Pete the Hippie

If things had gone differently — more compatibility, more maturity, a nuance or two or three here and there, events, patience, timing — this could have been my fate.

I took a different path, and so did my ex- Mary Clare. She is happy with her husband Bill, and their daughter Katie Rain (pictured on top of the link just there), living on Cortes Island. I waited, met Catherine, fell in love, moved to PEI, and didn’t become a hippie. Probably didn’t have it in me anyway.

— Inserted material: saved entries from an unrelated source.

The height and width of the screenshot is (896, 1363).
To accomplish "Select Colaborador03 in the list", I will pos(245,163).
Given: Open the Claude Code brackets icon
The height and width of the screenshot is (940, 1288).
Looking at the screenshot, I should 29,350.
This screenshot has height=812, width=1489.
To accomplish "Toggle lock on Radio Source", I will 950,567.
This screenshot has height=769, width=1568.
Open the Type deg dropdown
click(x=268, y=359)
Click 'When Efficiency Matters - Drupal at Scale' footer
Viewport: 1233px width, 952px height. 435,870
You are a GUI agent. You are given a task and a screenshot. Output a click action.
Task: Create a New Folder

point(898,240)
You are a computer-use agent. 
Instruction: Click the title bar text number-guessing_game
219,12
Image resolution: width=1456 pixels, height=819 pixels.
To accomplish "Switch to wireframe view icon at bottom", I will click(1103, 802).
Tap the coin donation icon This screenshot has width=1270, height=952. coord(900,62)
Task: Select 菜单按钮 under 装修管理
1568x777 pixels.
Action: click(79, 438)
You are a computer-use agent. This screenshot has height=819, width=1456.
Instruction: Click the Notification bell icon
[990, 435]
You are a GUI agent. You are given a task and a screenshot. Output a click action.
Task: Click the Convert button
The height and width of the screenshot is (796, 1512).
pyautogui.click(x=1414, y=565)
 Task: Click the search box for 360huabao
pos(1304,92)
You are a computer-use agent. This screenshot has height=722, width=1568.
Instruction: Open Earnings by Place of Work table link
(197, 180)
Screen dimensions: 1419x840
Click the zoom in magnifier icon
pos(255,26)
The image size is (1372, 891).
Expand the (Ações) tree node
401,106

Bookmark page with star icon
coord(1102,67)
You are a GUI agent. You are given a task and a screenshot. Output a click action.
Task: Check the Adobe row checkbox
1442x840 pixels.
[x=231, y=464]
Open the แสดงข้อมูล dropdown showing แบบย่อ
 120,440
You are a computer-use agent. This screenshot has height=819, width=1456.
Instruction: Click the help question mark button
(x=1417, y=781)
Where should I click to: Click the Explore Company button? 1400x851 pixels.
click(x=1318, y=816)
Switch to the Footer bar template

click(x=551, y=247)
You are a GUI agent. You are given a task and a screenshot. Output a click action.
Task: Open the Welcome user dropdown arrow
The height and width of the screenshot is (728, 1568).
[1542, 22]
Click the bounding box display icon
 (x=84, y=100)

Funny how things turn out.

Comments

Dave Moses's picture
Dave Moses on July 17, 2003 - 16:52 Permalink

not a hippy… who do you think you’re kidding, flower child?

Andrew Chisholm's picture
Andrew Chisholm on July 19, 2003 - 11:08 Permalink

Well thank god for that…

L.Nicholson's picture
L.Nicholson on July 19, 2003 - 22:28 Permalink

Hey Andy Man,there was nothing like the 70’s…I think,..so I was told!

Christopher's picture
Christopher on July 20, 2003 - 01:36 Permalink

The Seventies? The decade that style forgot and shame abandoned? Oh dear, oh dear. There will be ABBA records and whimpers from GenX40 generationally-challenged lawyers in Kingston next. Spare us that.

Alan's picture
Alan on July 20, 2003 - 13:33 Permalink

Dear Ogg — why for art thou….I recall the long locks of locke. There is a difference between the boomer and whatever the hippie knows itself to be, no?

Christopher's picture
Christopher on July 20, 2003 - 14:55 Permalink

Like I said, whimpers from Kingston :-)
Can a non-Boomer be a hippie? I dunno. To my mind, hippydom was partially a generational response to the decade which had gone before, the invention of teenagers, rock’n’roll, LBJ, Viet Nam…can the values they espoused be separated from the values and history they were reacting against? Did Altamont change everything? Is this even comprehensible to GenXers? Could Augustine have had any real understanding of Peter? In our wonderfully circular fashion, this has also been discussed in another place. We have no choice. We must seek a determination from Rob Paterson.

Alan's picture
Alan on July 20, 2003 - 20:15 Permalink

I thing there was a longer hang time. To me at 9 or 10 the teenaged “hippie” was the Opportunies For Youth (OFP) program student employees in the summers of the early 70’s who could get federal funding to buy guitars and bus WWI vetand other senior citizens around to nice places in the Annapolis Valley where the students would sit around playing their guitars as the nice church ladies made tea and passed around the squares. I don’t think anyone would have used the word hippie but there were lots of peace and love patches sewn on to the jeans jackets.

Chris Corrigan's picture
Chris Corrigan on July 21, 2003 - 16:22 Permalink

Even funnier, Peter. I was there all last week and my in laws appear in one of the photos on the Cortes Day pictures page.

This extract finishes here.